Open GoogleCodeExporter opened 9 years ago
It's a neat idea.
The largest savings comes from avoiding writing class name strings. This would
be a good improvement. Using class name strings at all is a suboptimal path,
but sometimes can't be avoided. The first byte DefaultClassResolver writes is
either for null, to denote the next bytes are a class name, or a class ID. We
could add another value to denote if the default serializer should be used.
This feature should be handled by the framework, I don't think it needs to
affect serializers.
Using a bitset header to make serialization more efficient could be nice,
though it complicates the serializer implementation.
Recently FieldSerializer's complexity has increased quite a lot. I think it
should be made easier to follow if possible, especially before adding new,
complex features. I would love to see functionality separated out of the 1000+
line class if it makes sense. Possibly there could be a utility class that
deals with generics. Maybe another that deals with cached fields. Maybe it
makes sense to have a separate cached field utility for unsafe. Maybe
FieldSerializer has an instance of these classes and they are configured
directly, or maybe multiple FieldSerializer-like classes is better. What do you
think?
Original comment by nathan.s...@gmail.com
on 22 Aug 2013 at 7:20
> This feature should be handled by the framework, I don't think it needs to
affect serializers.
It depends. If you consider those serializers which were registered using
addDefaultSerializer or setDefaultSerializer as default ones, then yes, we
don't need to affect serializers. But if we have something like an instance of
a map serializer with default keyType or valueType set explicitly for it (e.g.
as a guess based on probing the first entry and/or by inspecting generic type
parameters), then "default" means a serializer specific setting and I'm not
sure that it can be handled completely by the framework without involving some
logic inside a serializer. But this is just a feeling at the moment. I need to
get my hands dirty with the implementation to better understand it.
> Using a bitset header to make serialization more efficient could be nice,
though it complicates the
> serializer implementation.
True. That's why I listed it a possible improvement, but not as a main
embodiment of the idea. It may require "backpatching" of the header after all
fields are processed, which could be difficult if the whole object does not fit
into a buffer.
Regarding the complexity of the FieldSerializer:
I totally agree that it is way too complex now. I could be a good idea to split
it into parts, each handling its own feature (e.g. generics, cached fields,
unsafe, etc). I'll see what can be done.
Original comment by romixlev
on 22 Aug 2013 at 7:51
I did a first step in re-factoring FieldSerializer. A lot of generics-related
and unsafe-related logic is moved into dedicated classes. FieldSerializer is
only about 620 lines of code now. All unit tests are still green. The code is
already committed.
Original comment by romixlev
on 22 Aug 2013 at 11:27
I have some progress on a more compact representation - the simple version
described in the proposal seems to work fine for FieldSerializer.

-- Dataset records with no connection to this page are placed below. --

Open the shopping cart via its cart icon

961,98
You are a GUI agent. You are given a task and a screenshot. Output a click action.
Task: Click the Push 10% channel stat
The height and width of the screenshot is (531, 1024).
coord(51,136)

I'm looking now into a way how we handle references. Currently, we write one
byte for each new object. In principle, it could be avoided. We always know
when a new object starts and therefore we don't need a special marker for it.

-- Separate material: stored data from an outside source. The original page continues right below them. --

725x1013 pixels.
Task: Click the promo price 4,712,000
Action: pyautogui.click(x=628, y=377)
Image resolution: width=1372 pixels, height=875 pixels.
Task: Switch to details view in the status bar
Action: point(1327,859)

Instead, we could write a special marker followed by the number of the object
only when we really refer to a previously seen object.
Together, it would result in something like:
- Each object of a primitive class is written without any headers
- If we have an object whose real class is the same as its declared class, we
just write a special tag to indicate this
- if we have an object whose real class is different from its declared class,
we write a special tag indicating that a class id is following
- If we refer to a previously seen object, we write a special tag indicating
that it is a reference and then the number of the object
When we deserialize, at any place where we expect an object we check the first
byte which contains a tag:
- if it is a reference tag, then it is a reference to a previously seen object
- if it is a special tag used to indicate that a real class is the same as the
expected/declared class, then we know that we read an object of the expected
class
- if it is a class id tag, we read a real class of the object after it
The difference from the current approach is:
- We do not output a dedicated "reference tag" byte before each object
- We output a class id tag before each class id, which is written (one could
say that we reuse the reference tag byte from a previous bullet for a different
purpose)
- If class id is the same as expected/declared class, only a single byte tag is
written, without writing a real class id
- We output a dedicated "reference tag" before each real reference inside
object graph
As far as I can see, the old approach always produces a representation which is
at least as long as a new proposed representation.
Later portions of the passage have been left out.